— EXERCISE DESCRIPTION —
Return only the lines of the data below from the line with "Instruction: Click the" up to and including the line with "993x559 pixels.", exactly as written, with the pictures omitted.

*** GIVEN DATA ***

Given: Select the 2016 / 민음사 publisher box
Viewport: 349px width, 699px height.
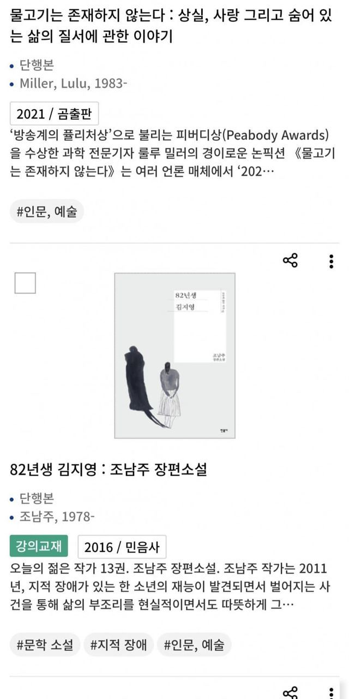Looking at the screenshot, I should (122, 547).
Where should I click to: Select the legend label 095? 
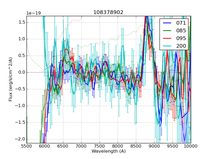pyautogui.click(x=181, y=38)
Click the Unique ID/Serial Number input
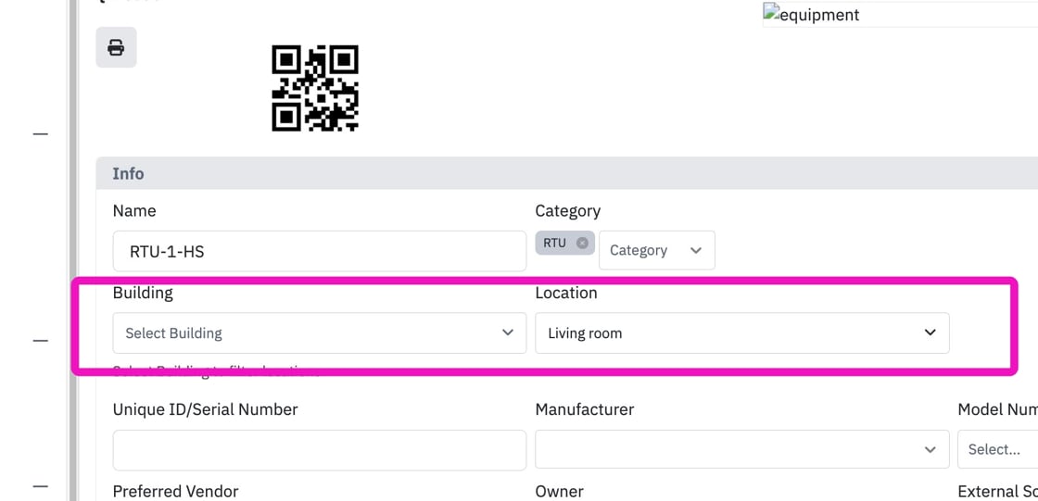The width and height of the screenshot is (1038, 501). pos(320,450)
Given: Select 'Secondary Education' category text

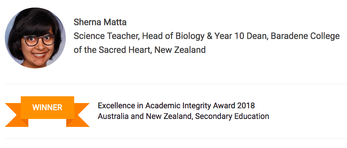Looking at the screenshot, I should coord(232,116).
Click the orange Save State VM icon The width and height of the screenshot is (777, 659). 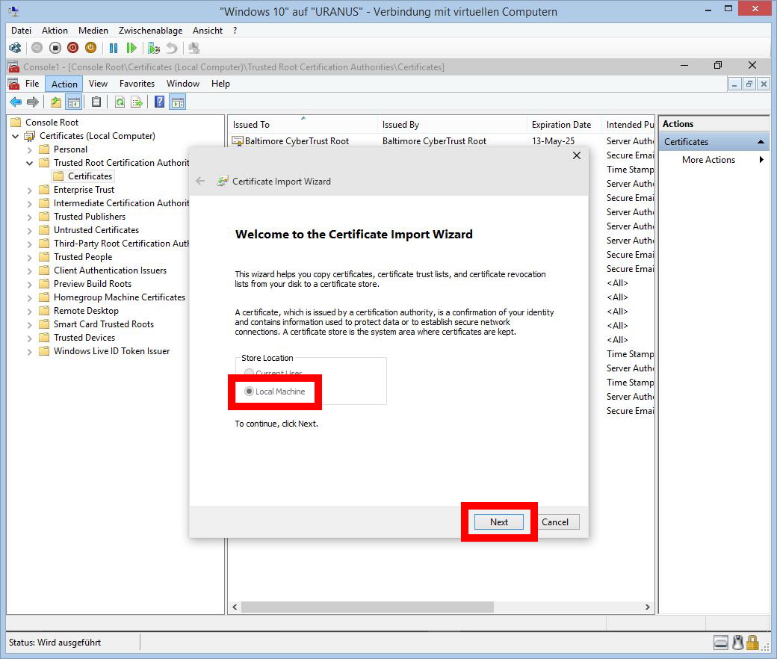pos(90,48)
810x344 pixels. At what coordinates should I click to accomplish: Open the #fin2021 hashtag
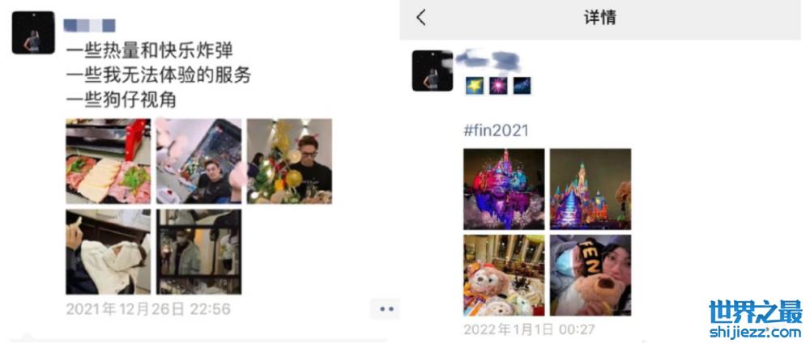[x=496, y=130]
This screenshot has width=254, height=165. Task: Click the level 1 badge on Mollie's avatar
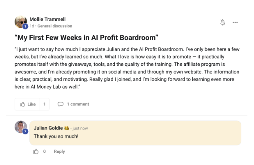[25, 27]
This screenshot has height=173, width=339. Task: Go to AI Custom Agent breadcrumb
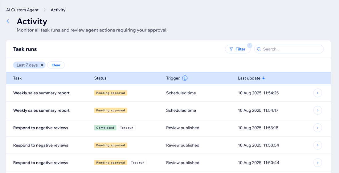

*** End of GIVEN DATA ***
*** GIVEN DATA ***

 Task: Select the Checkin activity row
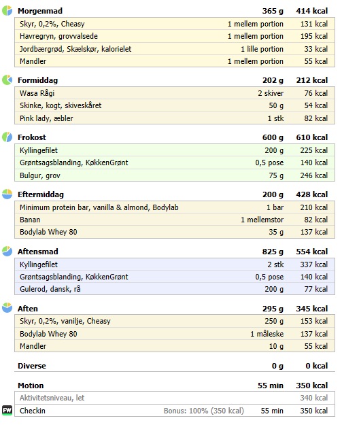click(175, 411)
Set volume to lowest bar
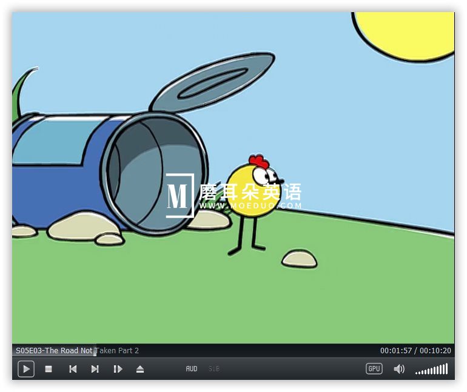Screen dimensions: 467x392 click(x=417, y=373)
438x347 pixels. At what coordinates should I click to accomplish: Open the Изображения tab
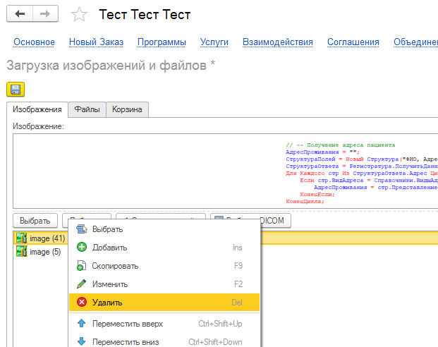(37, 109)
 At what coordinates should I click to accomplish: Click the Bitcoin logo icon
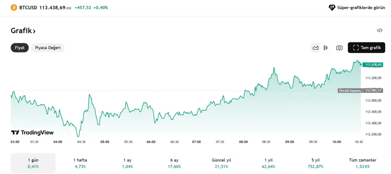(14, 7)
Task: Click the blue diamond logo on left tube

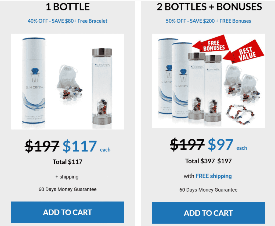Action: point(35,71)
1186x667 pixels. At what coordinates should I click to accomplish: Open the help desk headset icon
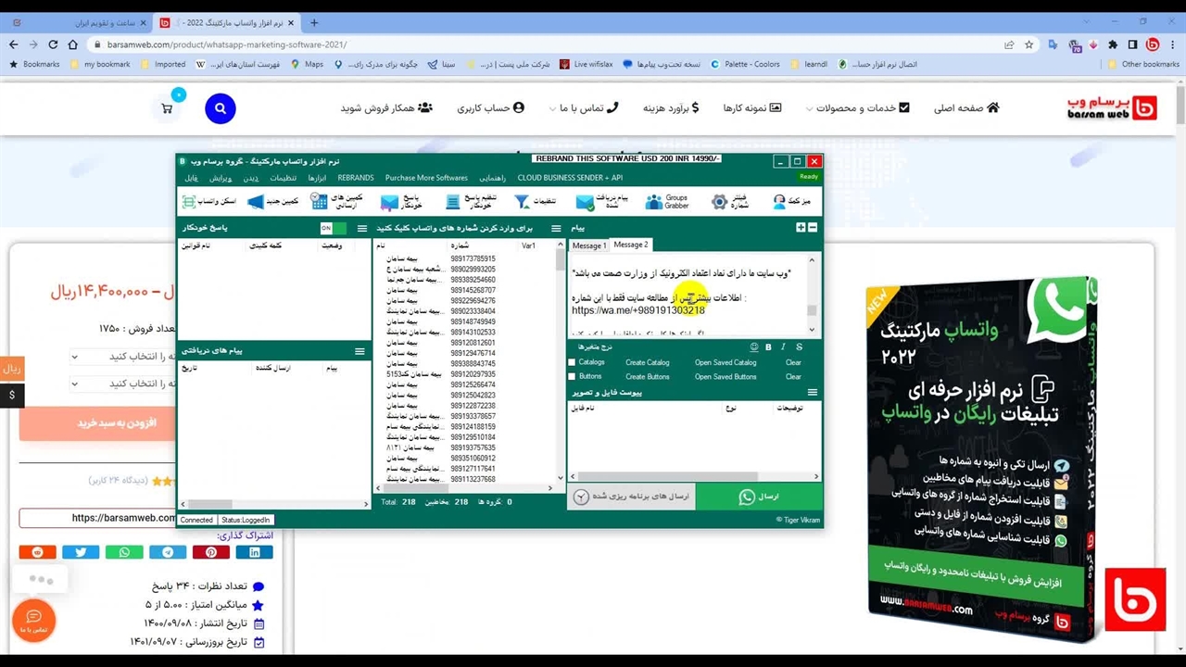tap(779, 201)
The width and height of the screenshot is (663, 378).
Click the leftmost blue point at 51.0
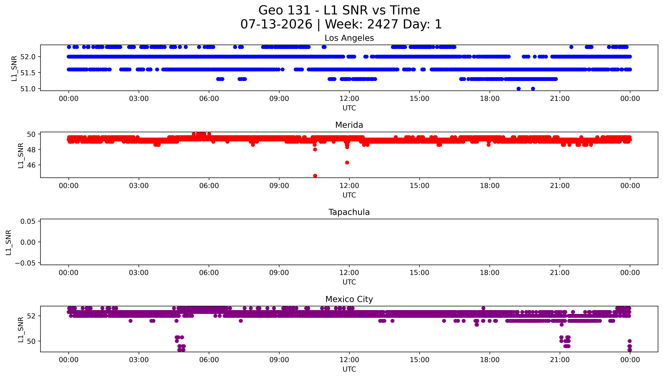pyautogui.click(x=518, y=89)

*** End of GIVEN DATA ***
*** GIVEN DATA ***

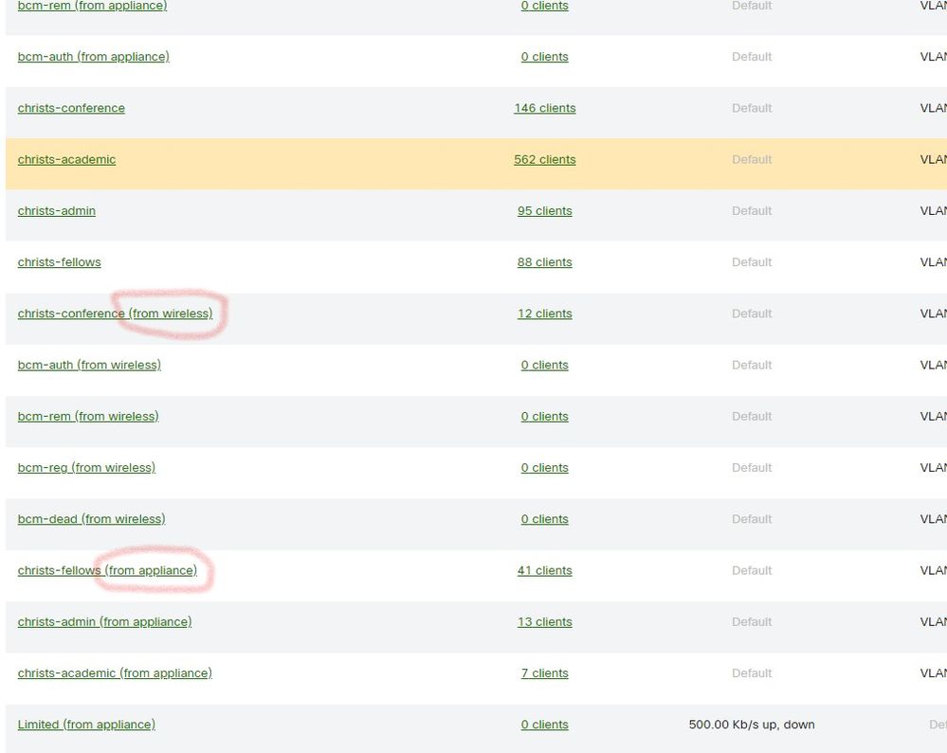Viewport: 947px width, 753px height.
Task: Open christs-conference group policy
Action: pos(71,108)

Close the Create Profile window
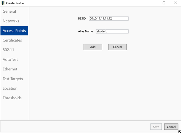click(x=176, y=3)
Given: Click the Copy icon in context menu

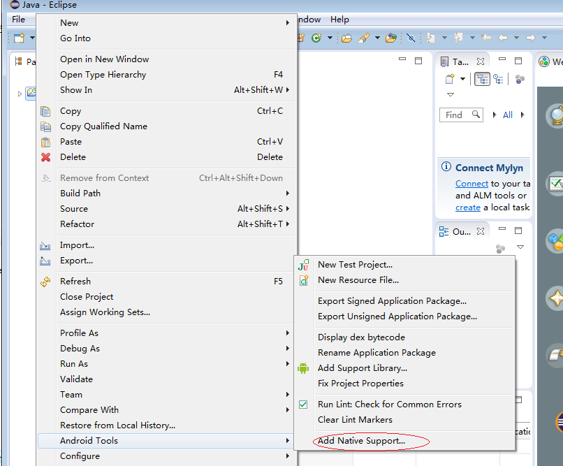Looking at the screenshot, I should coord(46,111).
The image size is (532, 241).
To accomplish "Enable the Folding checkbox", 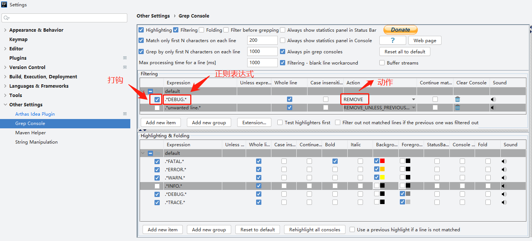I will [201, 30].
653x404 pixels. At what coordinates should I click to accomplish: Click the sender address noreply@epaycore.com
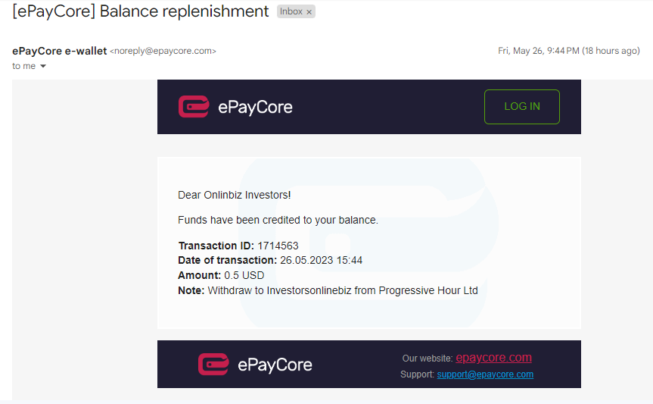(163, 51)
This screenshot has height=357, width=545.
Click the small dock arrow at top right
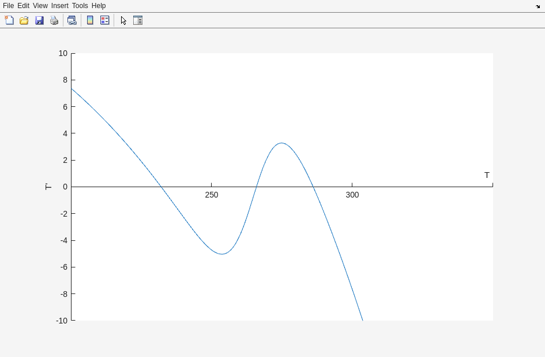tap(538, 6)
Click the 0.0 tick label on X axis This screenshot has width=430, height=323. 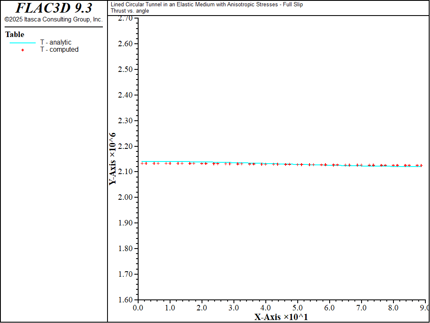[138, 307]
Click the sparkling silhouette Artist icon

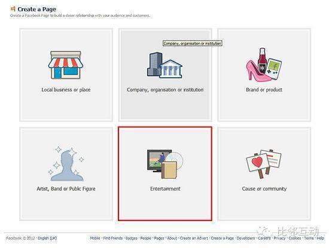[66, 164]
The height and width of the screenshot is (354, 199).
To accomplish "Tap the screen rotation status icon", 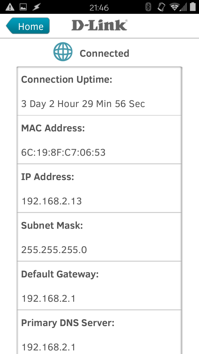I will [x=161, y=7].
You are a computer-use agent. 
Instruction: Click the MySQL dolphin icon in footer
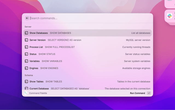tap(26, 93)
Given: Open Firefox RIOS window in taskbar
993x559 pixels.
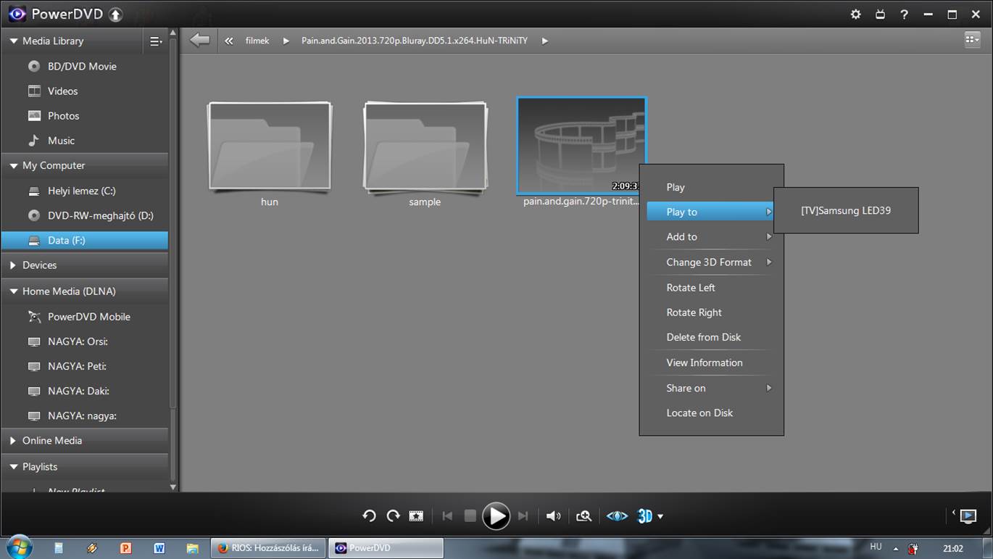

*** End of GIVEN DATA ***

— RESULT —
Instruction: Click the MySQL dolphin icon in footer
tap(26, 93)
Given: Open Firefox RIOS window in taskbar
993x559 pixels.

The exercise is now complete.